Files
nvbench/cmake/NVBenchCUPTI.cmake
Oleksandr Pavlyk 9a91b9ef0c Reworked cupti_profiler to use Host + Range Profiler APIs end-to-end (#327)
* Reworked cupti_profiler to use Host + Range Profiler APIs end-to-end

NVPW_* API has been deprecated since CTK 13.0. Followed advice in compliation
message to replace NVPW_* API with CUPTI Profiler Host API.

`libnvbench.so` no longer links to `nvperf_host` directly, only to `libcupti`.

NVBench uses the **CUPTI Host API** to build a config image from metric names,
and the **Range Profiler API** to collect and decode counters. The host API never
collects data directly; it prepares and evaluates data produced by range profiling.

Introduce `host_impl`/`profiler_init_guard` to manage CUPTI Host object and
initialization/deinitialization, including safe move-assignment cleanup.

`profiler_init_guard` initializes profiler, and throws if CUPTI returns
an error code. `profiler_init_guard::finalize_profiler()` de-inits profiler
and returns the error code. Destructor calls finalize_profiler, but ignores
the status code. If user wants to explicitly de-initialize profiler and handle
the error, he/she is advised to call `finalize_profiler()` directly. The guard
has a boolean member variable to allow destructor to work even if user explicitly
called finalize_profiler() method.

The old counter-data prefix/scratch flow was replaced with the Range Profiler counter
data image sizing/initialization path and decode flow.

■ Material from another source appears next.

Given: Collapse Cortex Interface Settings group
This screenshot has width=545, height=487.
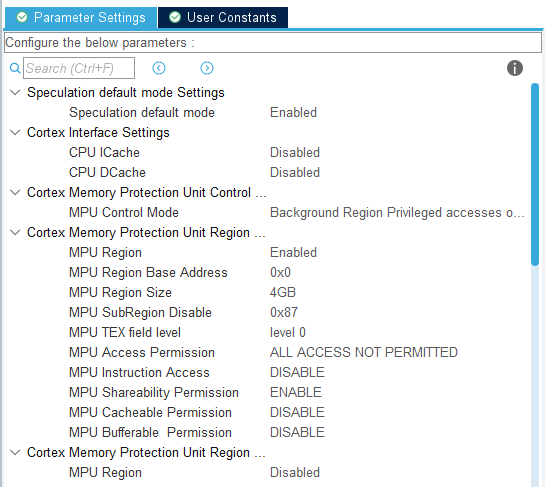Looking at the screenshot, I should [15, 132].
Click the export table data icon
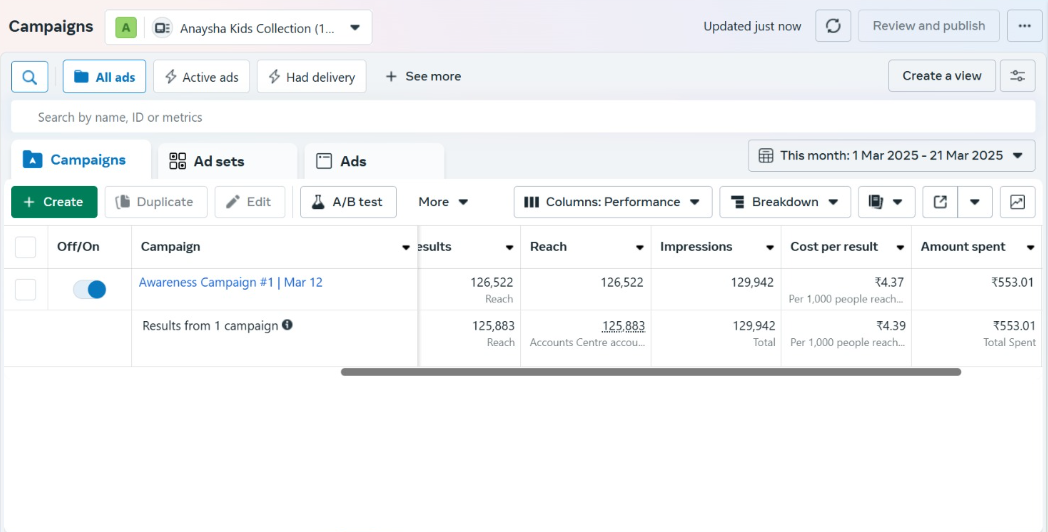Image resolution: width=1048 pixels, height=532 pixels. point(940,202)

Host API metric filtering (base metrics + context scope) and Host-side evaluation to
GPU values via cuptiProfilerHostEvaluateToGpuValues is implemented.

   - **Host object**: `host_impl::object` in `nvbench/cupti_profiler.cxx`.
   - **Range profiler object**: `host_impl::range_profiler_object`.
   - **Config image**: `m_config_image`.
   - **Counter data image**: `m_data_image`.

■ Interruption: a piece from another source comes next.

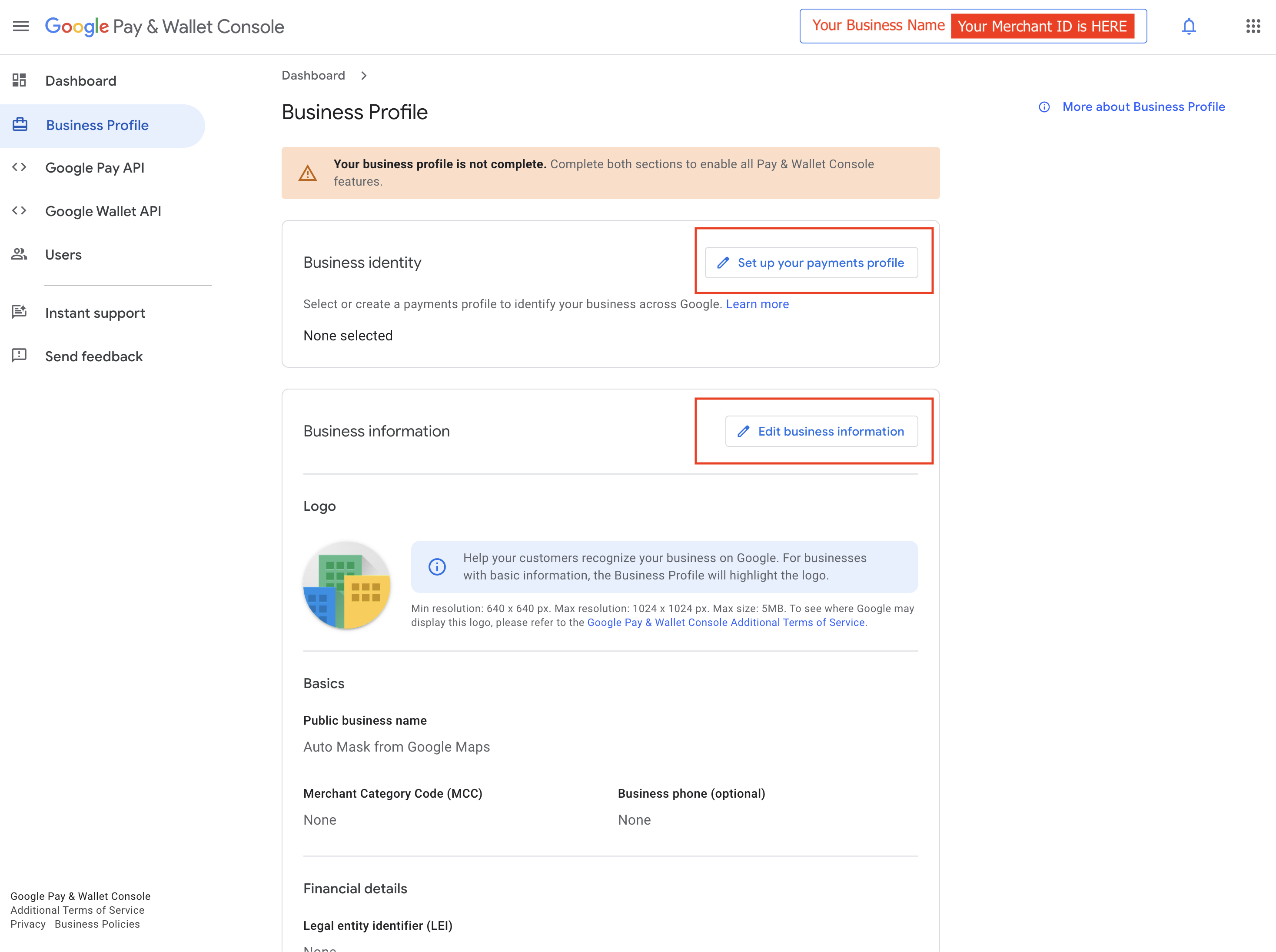Click the Instant support icon
Screen dimensions: 1276x952
(20, 313)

1) **Host init + config image**
   - `initialize_profiler_host()` creates the host object.
   - `initialize_config_image_host()` adds metrics and builds the config image.

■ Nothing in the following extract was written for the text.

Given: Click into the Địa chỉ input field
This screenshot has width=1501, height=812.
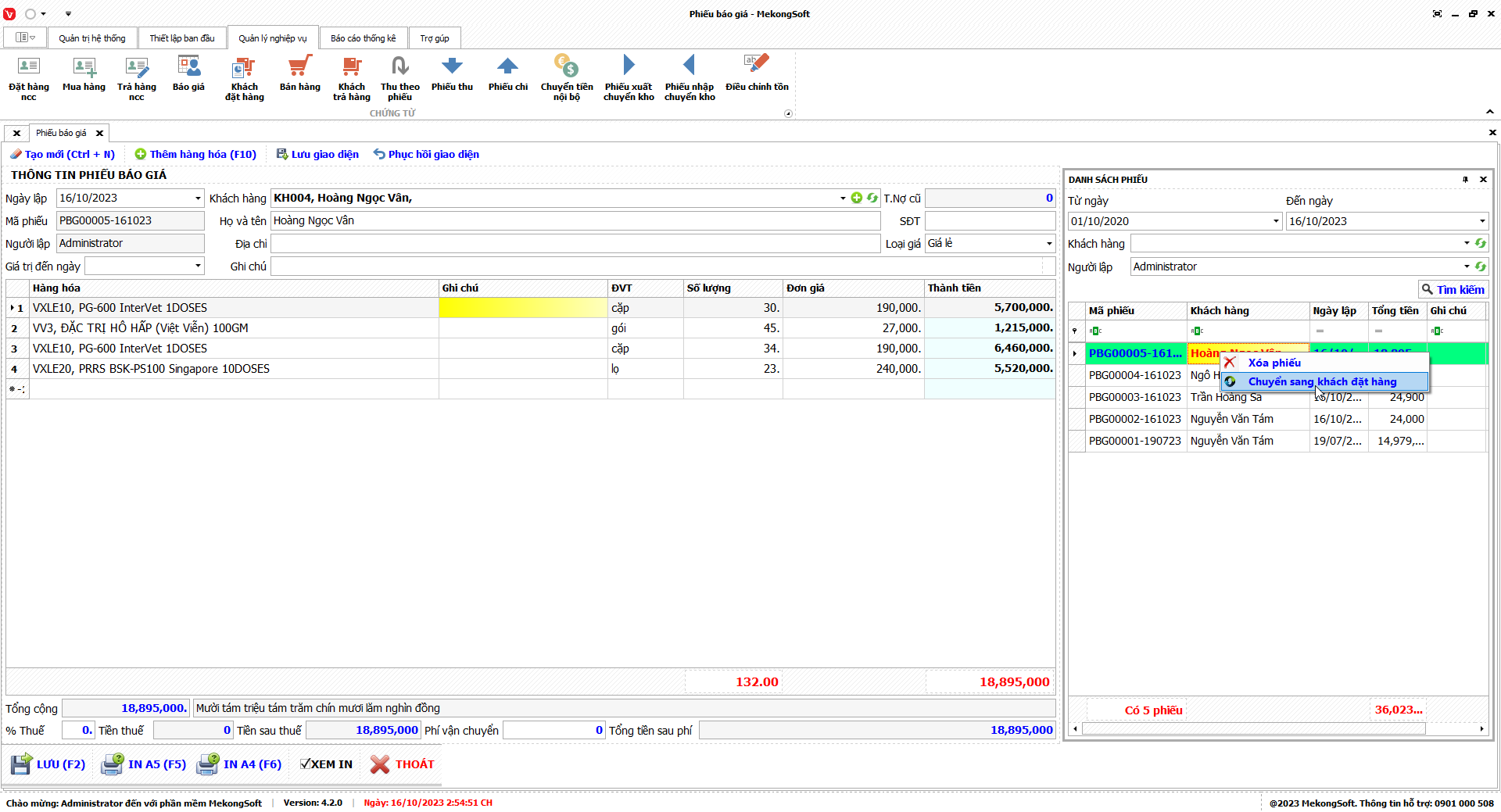Looking at the screenshot, I should pos(575,244).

2) **Range profiler enable + counter data image**
   - `enable_range_profiler()` creates the range profiler object.
   - `initialize_counter_data_image()` sizes and initializes the data image using
     the range profiler object, matching the CUPTI samples.

3) **Config + collect + decode**
   - `set_range_profiler_config()` binds the config image + data image.
   - `start_user_loop()` / `stop_user_loop()` push/pop the user range and
     start/stop the range profiler.
   - `process_user_loop()` decodes counter data via
     `cuptiRangeProfilerDecodeData()`.

4) **Evaluate metrics**
   - `get_counter_values()` calls `cuptiProfilerHostEvaluateToGpuValues()` to
     convert counter data into metric values.

The

* Use class instead of struct in profiler_init_guard; forward declaration

* Add SFINAE guards before accessing members not present in earlier CTK versions

* Check if cupti_profiler_host.h exists, use old/new implementation based on that check

1. Reintroduced legacy `cupti_profiler_nvpw.cuh` and `cupti_profiler_nvpw.cuh`.
2. Moved profiler-host-API implementation to `cupti_profiler_host.cuh`, `cupti_profiler_host.cxx`.
3. Add `nvbench/cupti_profiler.cuh` which checks if `cupti_profiler_host.h` header is known and
   includes `cupti_profiler_host.cuh` or `cupti_profiler_nvpw.cuh` respectively.
4. In cmake, we check if ${nvbench_cupti_root}/include/cupti_profiler_host.h file exists.
   If it does not, `libnvbench.so` would have dependency on libnvperf_host and libnvperf_target
   in addition to dependency on libcupti. If the header exists, it would only depend on libcupti
2026-03-23 11:51:16 -04:00

51 lines
1.6 KiB
CMake

# Since this file is installed, we need to make sure that the CUDAToolkit has
# been found by consumers:
if (NOT TARGET CUDA::toolkit)
find_package(CUDAToolkit REQUIRED)
endif()
if (EXISTS "${CUDAToolkit_LIBRARY_ROOT}/extras/CUPTI/lib64")
# NVIDIA installer layout:
set(nvbench_cupti_root "${CUDAToolkit_LIBRARY_ROOT}/extras/CUPTI")
else()
# Ubuntu package layout:
set(nvbench_cupti_root "${CUDAToolkit_LIBRARY_ROOT}")
endif()
# The CUPTI targets in FindCUDAToolkit are broken:
# - The dll locations are not specified
# - Dependent libraries nvperf_* are not linked.
# So we create our own targets:
function(nvbench_add_cupti_dep dep_name)
string(TOLOWER ${dep_name} dep_name_lower)
string(TOUPPER ${dep_name} dep_name_upper)
add_library(nvbench::${dep_name_lower} SHARED IMPORTED)
find_library(NVBench_${dep_name_upper}_LIBRARY ${dep_name_lower} REQUIRED
DOC "The full path to lib${dep_name_lower}.so from the CUDA Toolkit."
HINTS "${nvbench_cupti_root}/lib64"
)
mark_as_advanced(NVBench_${dep_name_upper}_LIBRARY)
set_target_properties(nvbench::${dep_name_lower} PROPERTIES
IMPORTED_LOCATION "${NVBench_${dep_name_upper}_LIBRARY}"
)
endfunction()
nvbench_add_cupti_dep(cupti)
target_include_directories(nvbench::cupti INTERFACE
"${nvbench_cupti_root}/include"
)
if (NOT EXISTS "${nvbench_cupti_root}/include/cupti_profiler_host.h")
# Profile Host API does not exist yet, need NVPERF libraries
# for NVPW_* API used in nvbench::cupti_profiler
nvbench_add_cupti_dep(nvperf_target)
nvbench_add_cupti_dep(nvperf_host)
target_link_libraries(nvbench::cupti INTERFACE
nvbench::nvperf_target
nvbench::nvperf_host
)
endif()